--- BEGIN Given information ---

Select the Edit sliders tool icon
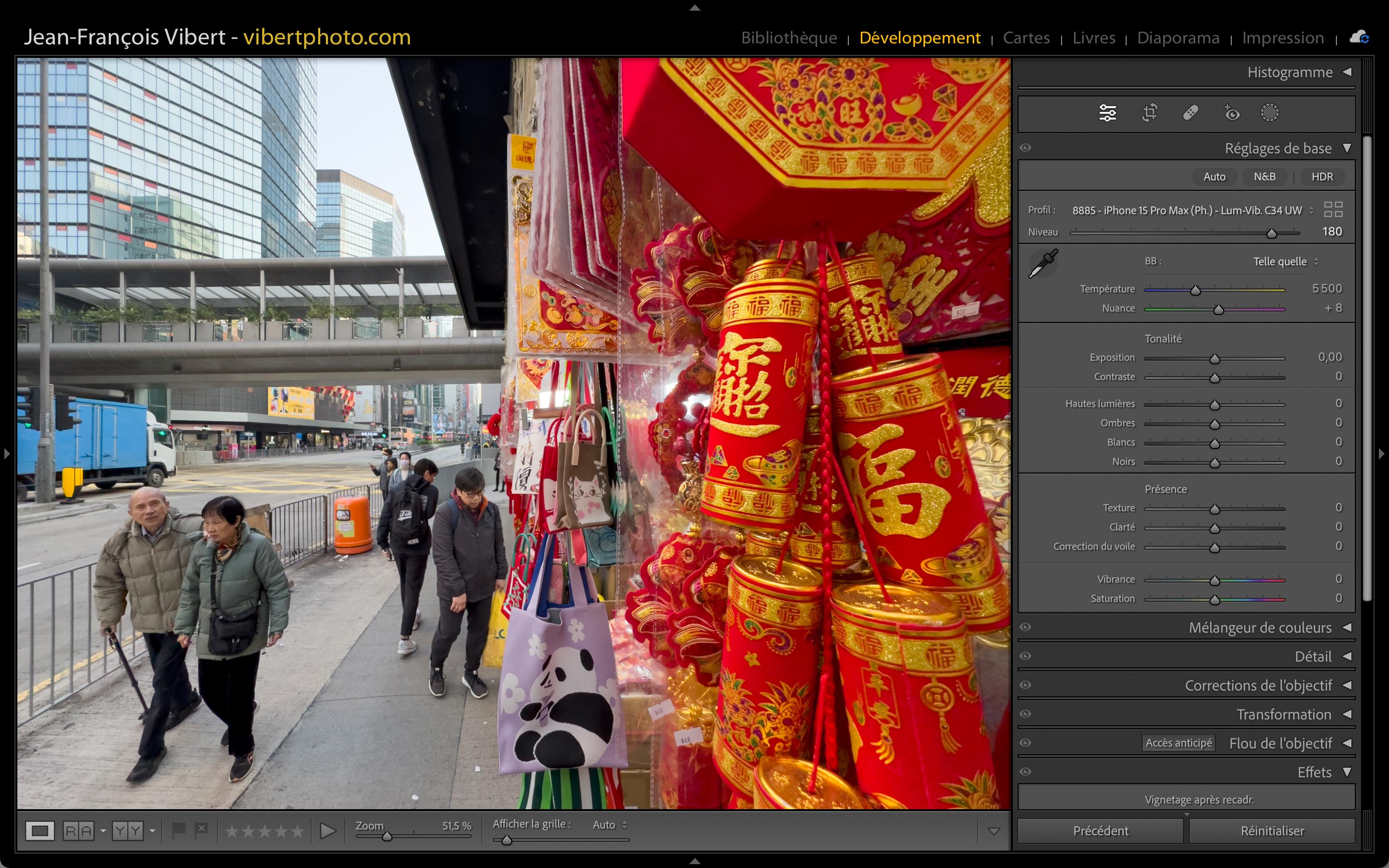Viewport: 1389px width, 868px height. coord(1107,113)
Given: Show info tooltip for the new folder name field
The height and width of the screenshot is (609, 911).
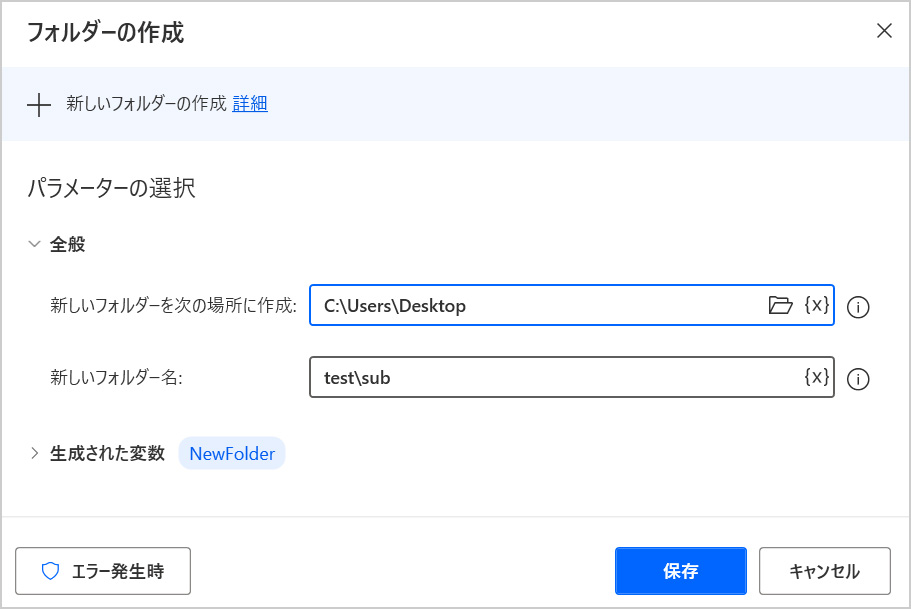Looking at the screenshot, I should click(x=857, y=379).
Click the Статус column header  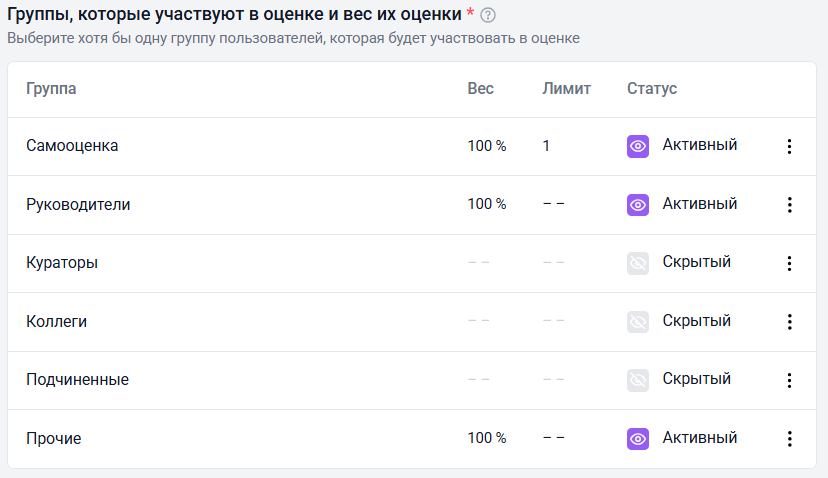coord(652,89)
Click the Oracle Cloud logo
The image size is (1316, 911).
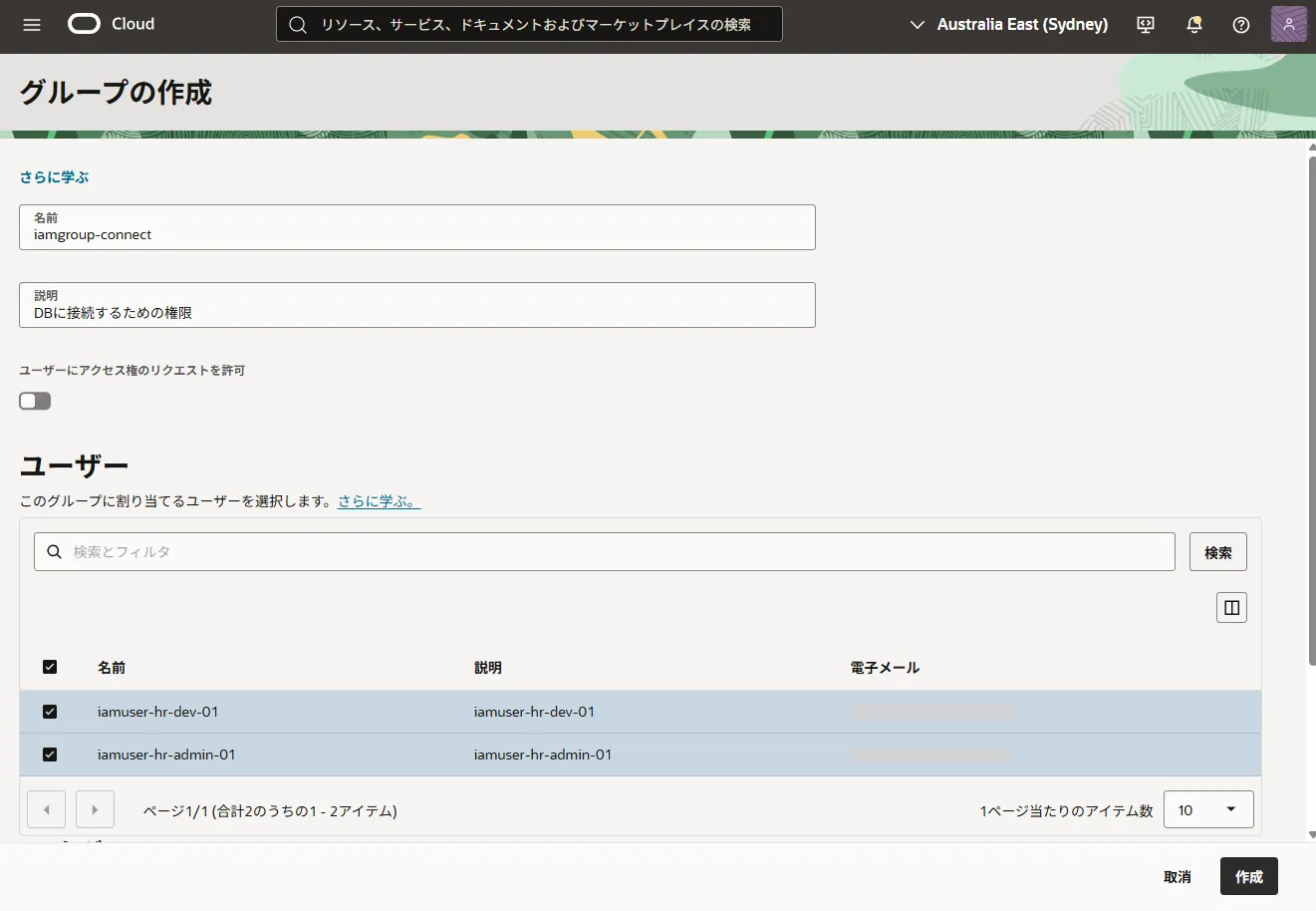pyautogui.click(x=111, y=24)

--- END Given information ---

## What is expected
Starting with the line that contains "Click the Oracle Cloud logo" and going on through the end of the entries, write those lines out again with the requests included, and shift every coordinate in the answers by adding 35 to it. Leave the pictures out of your answer.

## The answer
Click the Oracle Cloud logo
The image size is (1316, 911).
pyautogui.click(x=146, y=59)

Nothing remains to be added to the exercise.